Pakistan heeft alles om voortdurend in de internationale aandacht te staan: atoombommen, burgeroorlogen en politieke intriges (voor het journaal); eeuwig besneeuwde bergen en schroeiend hete woestijnen (voor de reisrubriek); religieuze fundamentalisten en islamitische mystici (voor het laatavondprogramma over zingeving); qawwali-zangers (voor de hitparade). Toch hoor je nooit eens wat over Pakistan. Daaraan zal deze maand kortstondig verholpen worden.
Op 21 april 1999 krijgt Asma Jahangir -en de Commissie voor Mensenrechten van Pakistan- de ‘Koning Boudewijnprijs voor Ontwikkelingswerk’. Het is niet de eerste maal dat deze Pakistaanse mensenrechtenactiviste gelauwerd wordt. Ze kreeg al prijzen in de VS, in Pakistan, in de Filipijnen. Ook de Verenigde Naties doen in toenemende mate een beroep op haar kennis van zaken. Wereldwijd had een gesprek met de laureate, nog voor de receptie op het paleis begon.
Het is begin maart als ik een elektronisch gesprek voer met mevrouw Jahangir. Zij in het zonnige Lahore, ik in het verzopen Antwerpen en tussen ons ligt het onoverzienbare -en niet altijd storingsvrije- wegennet van het internet. Het is niet rustig in Pakistan. Het is nooit rustig in Pakistan. Is er geen staatsgreep, dan is er wel een gewelddadige botsing tussen etnische groepen. Is er geen religieus conflict dat in de straten van Karachi of Islamabad beslecht wordt, dan ontploft er elders wel een bus vol passagiers.
‘Pakistan is een gewelddadig land’, zegt mevrouw Jahangir. ‘Het zit volgestouwd met wapens. Dat is één van de gevolgen van het feit dat Pakistan de oorlog tegen het vroegere, communistische regime in Afghanistan heeft geleid. Betaald en gedirigeerd door het Westen. Maar mensen geraken aan alles gewend, ook aan geweld. Je leert ermee leven, al kan je het nooit aanvaarden, laat staan goedkeuren. Het alom aanwezige geweld vreet aan je, het spant een web van angst rond je leven.’
De Koning Boudewijnprijs voor Ontwikkelingswerk wordt toegekend aan Asma Jahangir ‘voor haar inzet om de rechtsstaat te doen respecteren -als voorwaarde voor verdere ontwikkeling van de burgersamenleving- en voor haar bijdrage tot een globale kijk op ontwikkeling, met respect voor de waardigheid van elk individu, vooral dan van de meest kwetsbaren: vrouwen en kinderen.’

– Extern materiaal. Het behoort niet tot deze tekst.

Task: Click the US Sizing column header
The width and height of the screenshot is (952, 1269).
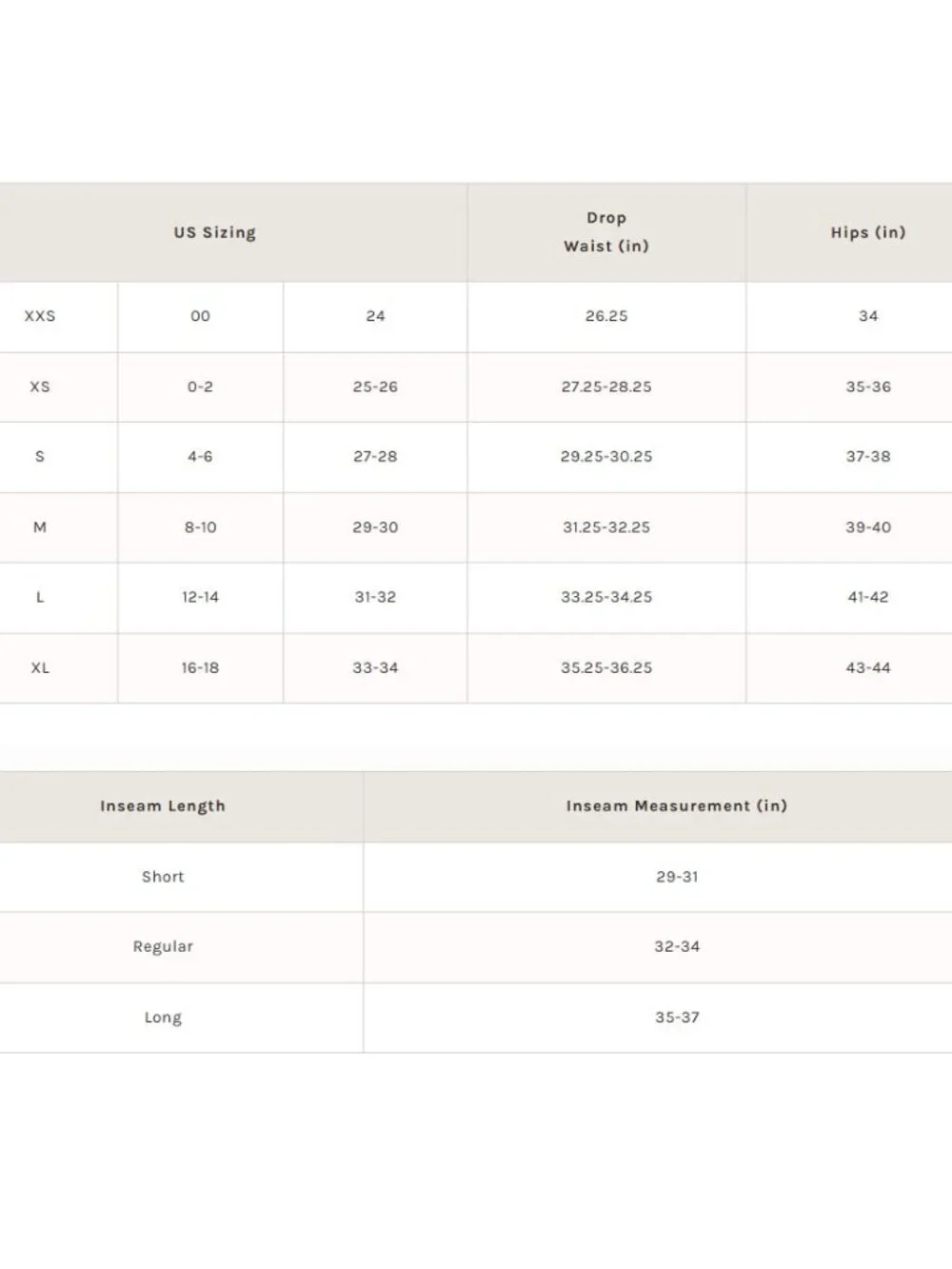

Voelt zij zich niet een beetje onwennig bij al die lof, wil ik weten. Vreest zij, met andere woorden, niet dat deze erkenning voorstpruit uit de westerse meerderwaardigheidsgevoelens op het vlak van de mensenrechten? Ik krijg een zelfbewust antwoord: ‘Ik weet niet welke de motieven geweest zijn die bij de toekenning gespeeld hebben, maar ik kan in elk geval zeggen dat ik nooit een minderwaardigheidsgevoel heb wat betreft de toestand van de mensenrechten in Pakistan. Voor mij zijn de mensenrechten universeel en niet zomaar een bundeltje overtuigingen dat in het Westen bedacht is. Vergeet niet dat de strijd voor emancipatie in alle delen van de wereld al lang -soms al héél lang- bezig was voordat er in 1948 een ‘Universele Verklaring van de Rechten van de Mens’ verscheen. Ik bedoel: de onafhankelijkheidsstrijd tegen de koloniale overheersing, dat was toch ook een strijd voor de mensenrechten? Die werd toch gevoerd vanuit het Zuiden, niet?’
Asma Jahangir is advocate. Afgestudeerd aan de Punjab University in Lahore in 1978. Ze oefent haar beroep sinds 1980 uit met hart en ziel, al beseft ze dat er voor een gelukkige samenleving meer nodig is dan formele wetten: ‘Wetboeken bevatten niet de exclusieve en volledige antwoorden op de enorme uitdagingen waarop wij moeten antwoorden. Die pretentie mogen zij nooit hebben. De échte antwoorden komen van de mensen. Zij bekijken de wereld rondom zich en reageren erop met juiste intuïtie.’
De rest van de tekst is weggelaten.